F. In the event that the Referred Customers that are referred to Company by Affiliate are determined to have an excessive cancellation rate, as determined by Company in its sole discretion, Company reserves the right to withhold or decline pending and future Commission Fees to Affiliate.
G. Any attempt by Affiliate to manipulate, falsify or inflate Referred Customers, Qualified Purchases, or Commission Fees to intentionally defraud Company or any violation of the terms of this Agreement constitutes immediate grounds for Company to terminate Affiliate’s participation in the Program and will result in the forfeiture of any Commission Fees due to Affiliate.
H. Commissions will accrue and only become payable to Affiliate once Affiliate has (i) provided all relevant tax and address documentation pursuant to Section 7 below and (ii) Affiliate reaches the Commission Threshold as designated by Company based on the then-prevailing commission rates. The Affiliate shall receive commission based on a percentage of net profits, as determined by the Company in its sole discretion, on Qualified Purchases, for so long as the Referred Customer continues to pay Company for the service subject to the Qualified Purchase, and for so long as the Referred Customer remains in good standing. Once a commission has accrued, the amount of such commission (the “Commission Fee”) shall be due and payable to Affiliate under the terms of Section 7 once the Commission Threshold is reached.
I. Company reserves the right to change the Commission Threshold by amending this Agreement and will notify Affiliate for any such amendment pursuant to the terms of this Agreement.
A. Subject to the terms of this Agreement and the accrual of commissions as set forth in Section 6 above, commissions will be calculated for each Qualified Purchase that accrues during the period for which such commission fee is being calculated.
B. Commission Fees do not accrue until after a rolling reserve period of at least thirty (30) days after the date on which the Qualified Purchase was completed.
C. Company will only compensate Affiliate for Qualified Purchases made in accordance with this Agreement.
D. Company commission fees are disbursed upon request of the Affiliate in a payment medium acceptable to Company, which may include bank wire payouts with a $500 USD withdrawal minimum, and additional fees may apply.

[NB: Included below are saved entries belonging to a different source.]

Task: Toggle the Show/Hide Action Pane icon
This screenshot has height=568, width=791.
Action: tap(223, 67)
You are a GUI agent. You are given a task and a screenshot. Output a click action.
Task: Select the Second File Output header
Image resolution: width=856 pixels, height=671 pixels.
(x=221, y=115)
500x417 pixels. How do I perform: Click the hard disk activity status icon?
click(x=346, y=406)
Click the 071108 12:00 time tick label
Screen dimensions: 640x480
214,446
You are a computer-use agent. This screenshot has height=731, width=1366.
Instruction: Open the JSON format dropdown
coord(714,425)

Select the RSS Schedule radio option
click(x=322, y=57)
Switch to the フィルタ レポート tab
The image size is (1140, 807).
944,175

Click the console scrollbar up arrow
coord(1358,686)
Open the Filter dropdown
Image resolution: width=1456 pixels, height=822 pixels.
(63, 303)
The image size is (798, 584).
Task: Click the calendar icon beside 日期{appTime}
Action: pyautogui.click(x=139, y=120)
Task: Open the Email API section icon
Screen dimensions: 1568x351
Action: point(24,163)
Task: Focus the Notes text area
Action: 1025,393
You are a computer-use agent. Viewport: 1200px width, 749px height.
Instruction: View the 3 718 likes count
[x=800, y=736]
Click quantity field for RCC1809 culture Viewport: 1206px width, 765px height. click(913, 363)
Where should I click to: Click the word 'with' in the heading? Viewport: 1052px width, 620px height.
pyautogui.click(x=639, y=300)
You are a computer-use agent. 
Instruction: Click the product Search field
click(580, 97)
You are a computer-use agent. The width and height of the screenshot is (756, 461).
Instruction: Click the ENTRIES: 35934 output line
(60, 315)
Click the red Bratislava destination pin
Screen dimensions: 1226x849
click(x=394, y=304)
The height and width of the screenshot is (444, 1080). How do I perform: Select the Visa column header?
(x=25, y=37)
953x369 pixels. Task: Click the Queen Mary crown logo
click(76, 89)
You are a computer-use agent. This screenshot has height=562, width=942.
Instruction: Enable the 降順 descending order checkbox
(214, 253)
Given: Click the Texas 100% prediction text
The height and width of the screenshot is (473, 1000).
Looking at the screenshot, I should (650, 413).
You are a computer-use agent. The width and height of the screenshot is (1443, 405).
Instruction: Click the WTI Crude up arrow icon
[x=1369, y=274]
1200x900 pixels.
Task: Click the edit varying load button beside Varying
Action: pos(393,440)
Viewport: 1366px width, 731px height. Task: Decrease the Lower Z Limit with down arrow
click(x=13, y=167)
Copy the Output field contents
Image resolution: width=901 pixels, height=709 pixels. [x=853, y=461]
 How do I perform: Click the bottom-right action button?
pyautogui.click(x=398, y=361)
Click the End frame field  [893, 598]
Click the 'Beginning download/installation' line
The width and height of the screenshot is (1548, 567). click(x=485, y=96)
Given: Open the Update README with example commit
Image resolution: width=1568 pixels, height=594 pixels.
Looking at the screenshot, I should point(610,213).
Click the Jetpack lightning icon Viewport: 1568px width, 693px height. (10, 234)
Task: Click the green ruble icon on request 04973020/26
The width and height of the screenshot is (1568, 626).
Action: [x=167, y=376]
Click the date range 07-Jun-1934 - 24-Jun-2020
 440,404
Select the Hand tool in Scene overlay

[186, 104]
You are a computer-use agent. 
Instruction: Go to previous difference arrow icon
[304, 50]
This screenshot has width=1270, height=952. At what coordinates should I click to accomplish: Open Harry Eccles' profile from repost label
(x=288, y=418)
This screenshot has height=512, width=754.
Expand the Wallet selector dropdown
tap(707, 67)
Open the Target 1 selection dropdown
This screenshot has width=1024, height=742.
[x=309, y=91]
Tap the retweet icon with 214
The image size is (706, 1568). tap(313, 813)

In the event an Affiliate wants to request a regular, automatic scheduled payout, Affiliate must contact Company directly at [email protected] to request an automated payment schedule, for which additional fees may apply.
E. Commission Fees shall be paid based on the current information in Affiliate’s profile. Affiliates are required to notify Company promptly of any change in address by updating profile information in the Company website. Affiliate is responsible for informing Company of Affiliate’s desired payment form. Affiliate can update or change the desired payment method at any time by updating the profile located on the Company website. Any changes to desired payment method may take up to two payout cycles to take effect.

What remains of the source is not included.